Your goal
Everything from the line containing "Toggle underline formatting" to the end of the listing, both included, should be returned exactly, apart from the pictures.
···
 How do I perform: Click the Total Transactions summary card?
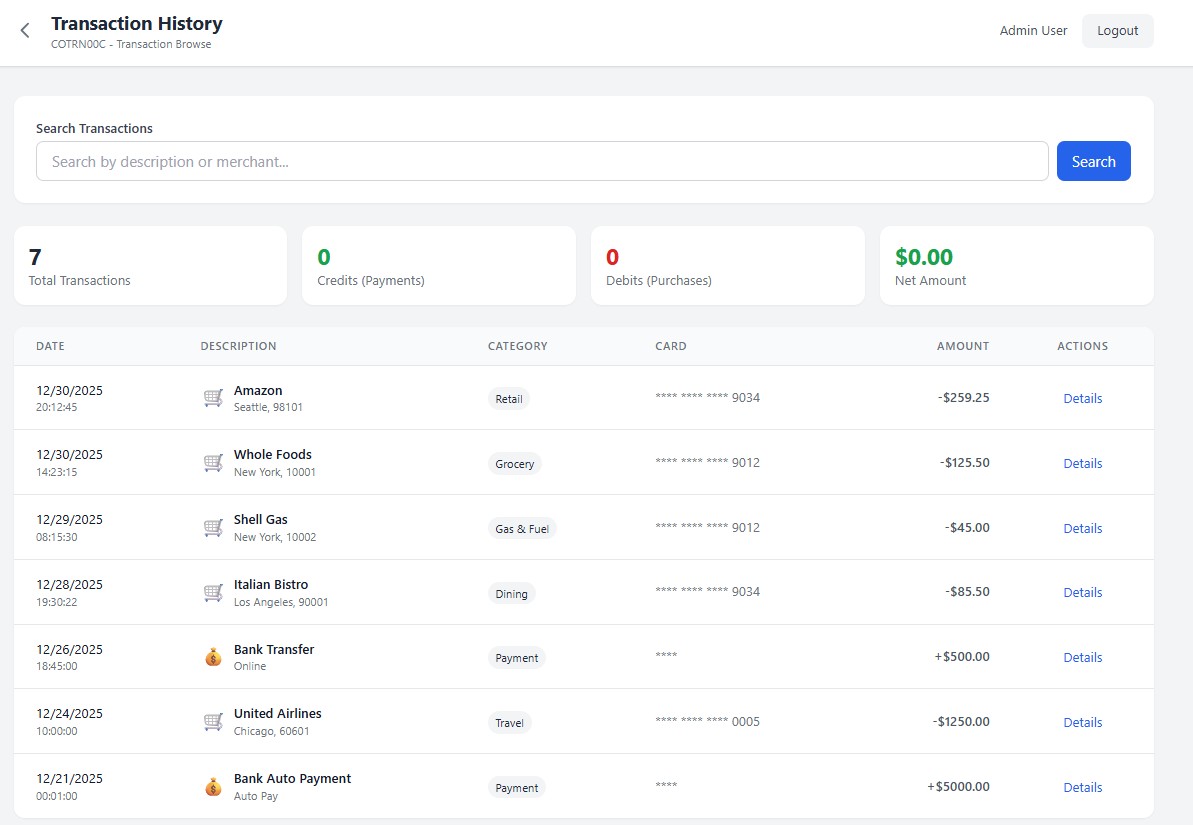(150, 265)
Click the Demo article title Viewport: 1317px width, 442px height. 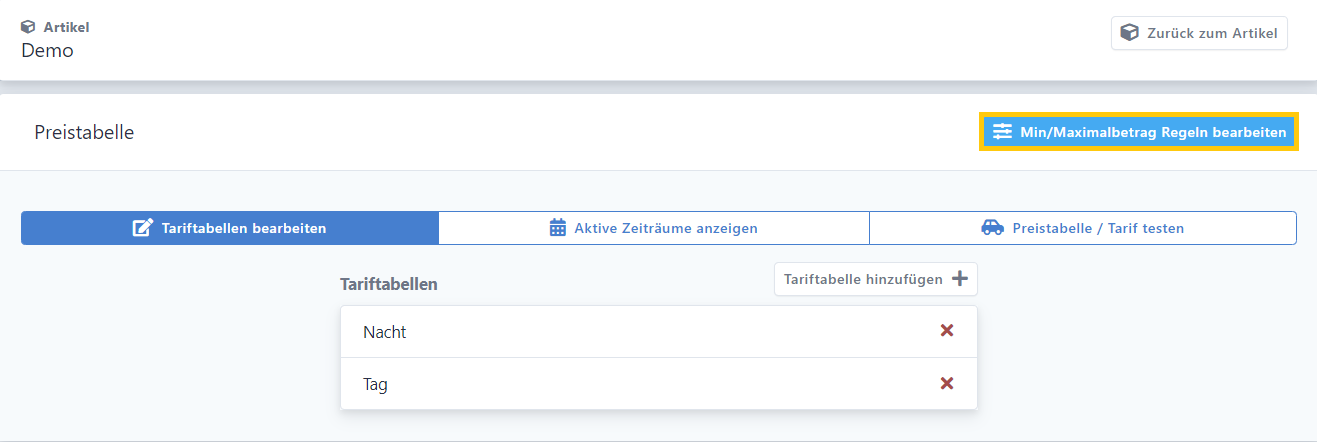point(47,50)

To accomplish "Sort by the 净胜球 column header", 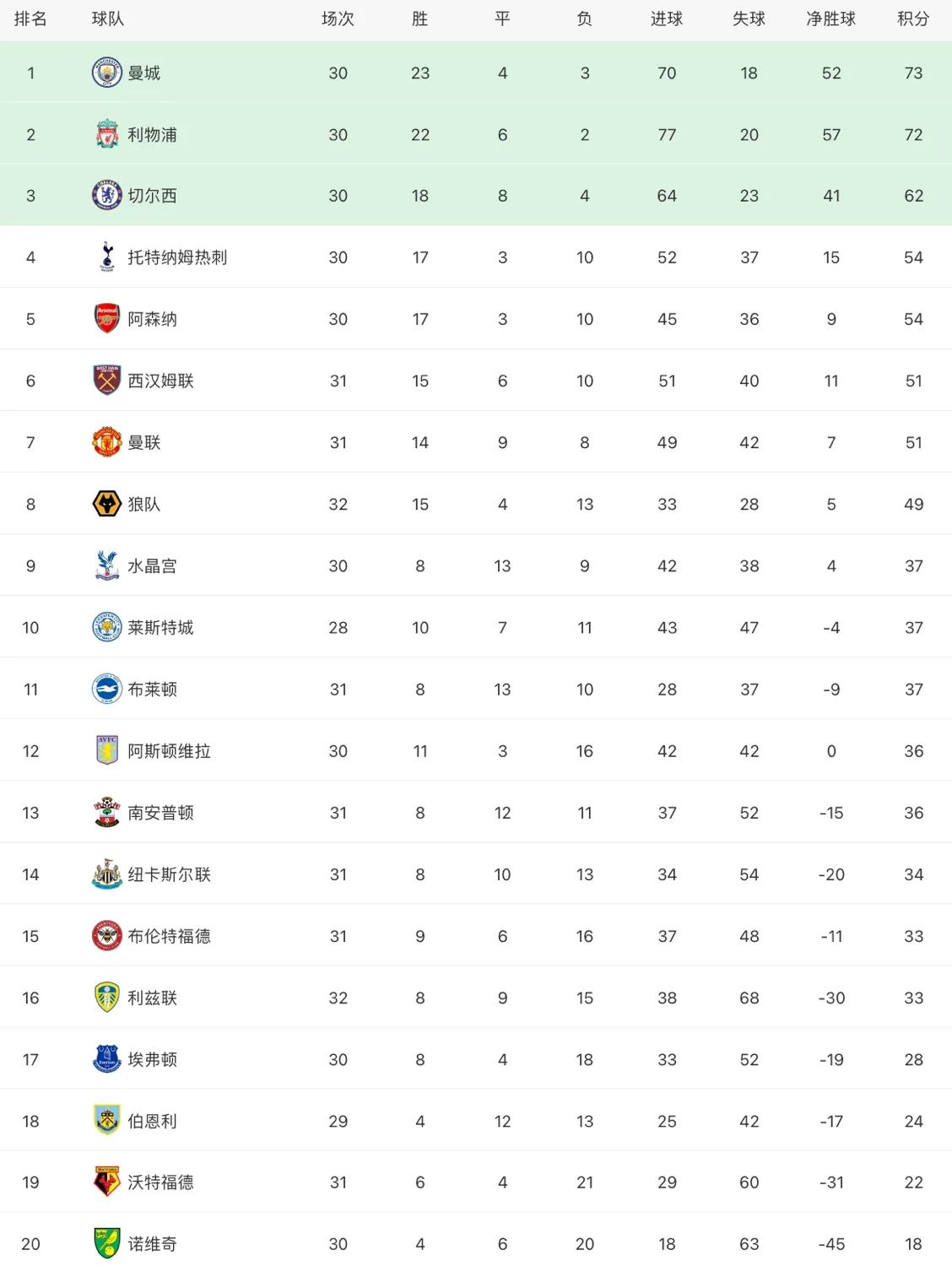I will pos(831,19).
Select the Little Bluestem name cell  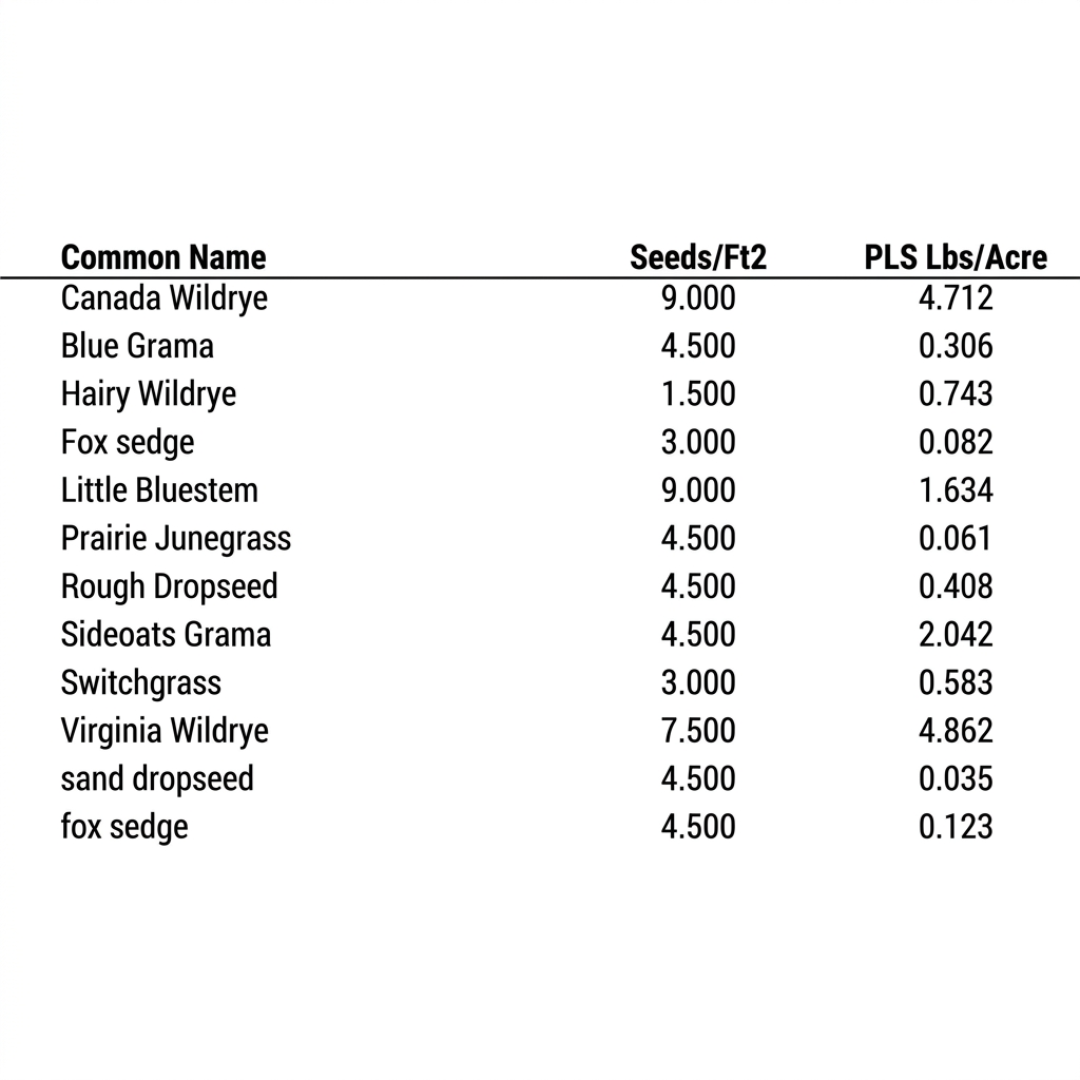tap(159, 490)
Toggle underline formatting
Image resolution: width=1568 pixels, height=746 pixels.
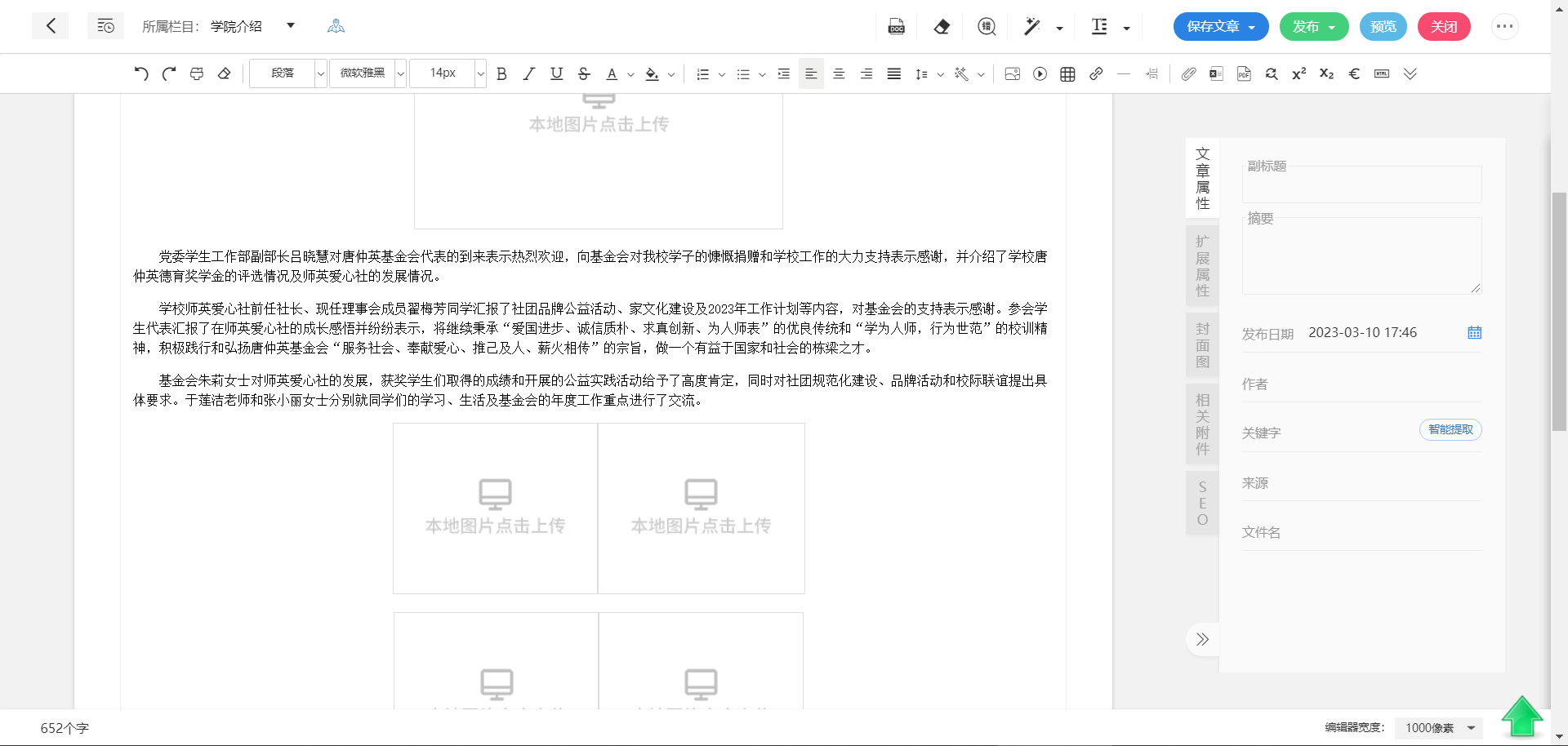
···
Output
Toggle underline formatting
Image resolution: width=1568 pixels, height=746 pixels.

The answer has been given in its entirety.